Overfitting is caused by having too few samples to learn from, rendering you unable to train a model that can generalize to new data. Given infinite data, your model would be exposed to every possible aspect of the data distribution at hand: you would never overfit. Data augmentation takes the approach of generating more training data from existing training samples, by augmenting the samples via a number of random transformations that yield believable-looking images. The goal is that at training time, your model will never see the exact same picture twice. This helps expose the model to more aspects of the data and generalize better.

In [None]:
from keras.preprocessing.image import ImageDataGenerator
datagen = ImageDataGenerator(
    #width_shift_range=0.2,
    #height_shift_range=0.2,
    #horizontal_flip=True
    #zoom_range=0.2,
    rotation_range=20,
)

In [None]:
model = models.Sequential()
model.add(layers.Conv2D(32, (3, 3), activation='relu', input_shape=(28, 28, 1)))
model.add(layers.MaxPooling2D((2, 2)))
model.add(layers.Conv2D(64, (3, 3), activation='relu'))
model.add(layers.Dropout(rate=0.2))
model.add(layers.MaxPooling2D((2, 2)))
model.add(layers.Conv2D(64, (3, 3), activation='relu'))
model.add(layers.Flatten())
model.add(layers.Dense(64, activation='relu'))
model.add(layers.Dense(10, activation='softmax'))

(train_images, train_labels), (test_images, test_labels) = mnist.load_data()
train_images = train_images[:2000]
train_labels = train_labels[:2000]

train_images = train_images.reshape((-1, 28, 28, 1))
train_images = train_images.astype('float32') / 255
test_images = test_images.reshape((-1, 28, 28, 1))
test_images = test_images.astype('float32') / 255
train_labels = to_categorical(train_labels)
batch_size = 64
test_labels = to_categorical(test_labels)
model.compile(optimizer='adam',
              loss='categorical_crossentropy',
              metrics=['accuracy'])
model.fit_generator(datagen.flow(train_images, train_labels, batch_size=batch_size), 
                    steps_per_epoch=len(train_images) / batch_size, epochs=20)
test_loss, test_acc = model.evaluate(test_images, test_labels)
print('test_acc:', test_acc)

**Set task a**
Retype the records starting with the line containing "You are a computer-use" and continuing through the end of the records, omitting the pictures.
The text above and the records that follow are independent materials with no connection to each other.

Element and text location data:

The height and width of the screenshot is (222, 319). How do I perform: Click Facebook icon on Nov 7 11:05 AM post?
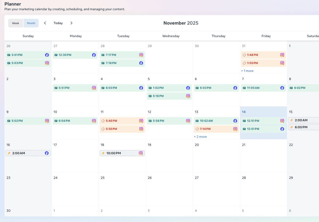pos(282,88)
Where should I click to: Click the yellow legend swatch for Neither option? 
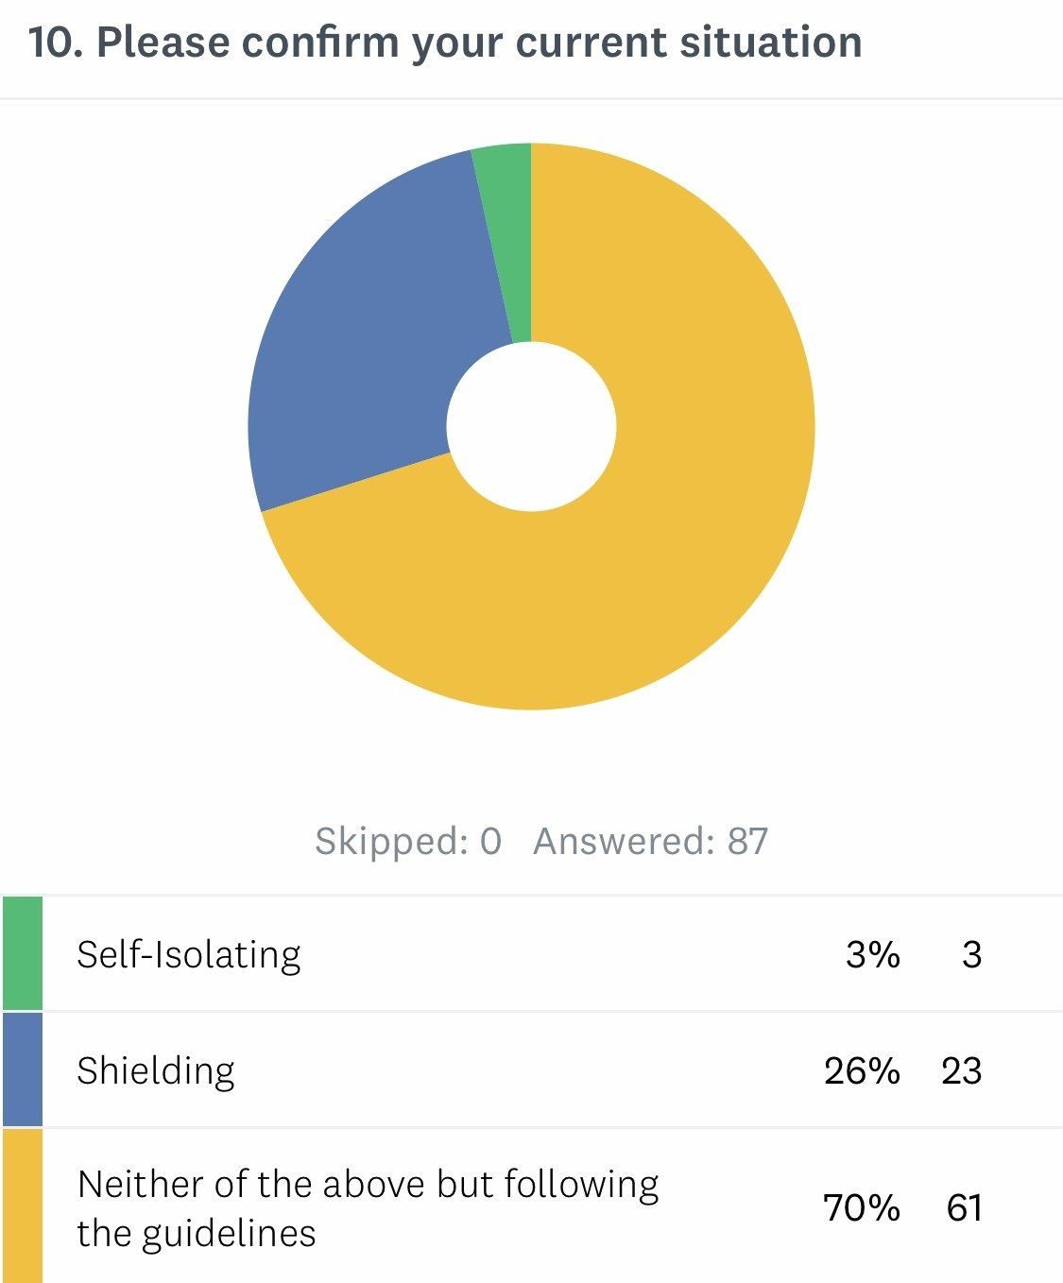(23, 1206)
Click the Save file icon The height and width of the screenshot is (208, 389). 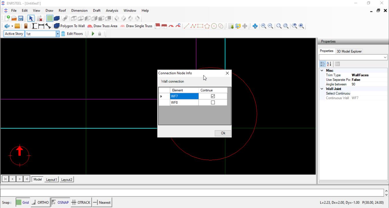[21, 18]
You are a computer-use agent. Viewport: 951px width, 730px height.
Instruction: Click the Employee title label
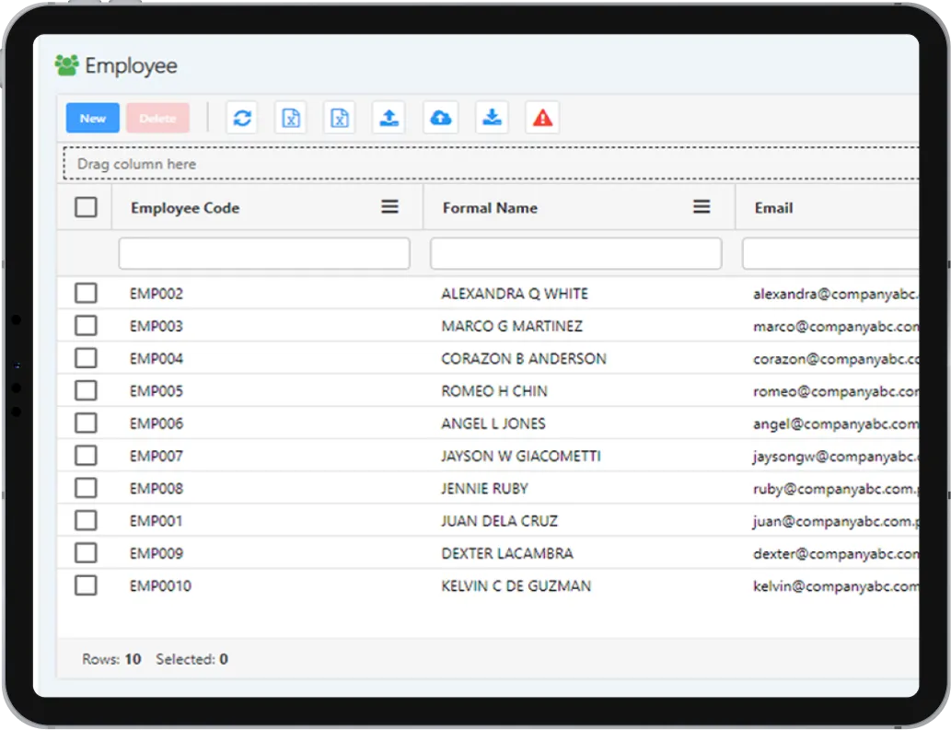[x=130, y=65]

**Set task b**
According to the data augmentation text, what causes overfitting?

**Expected answer a**
You are a computer-use agent. Viewport: 951px width, 730px height.
Instruction: Click the Employee title label
[x=130, y=65]

**Expected answer b**
Having too few samples to learn from.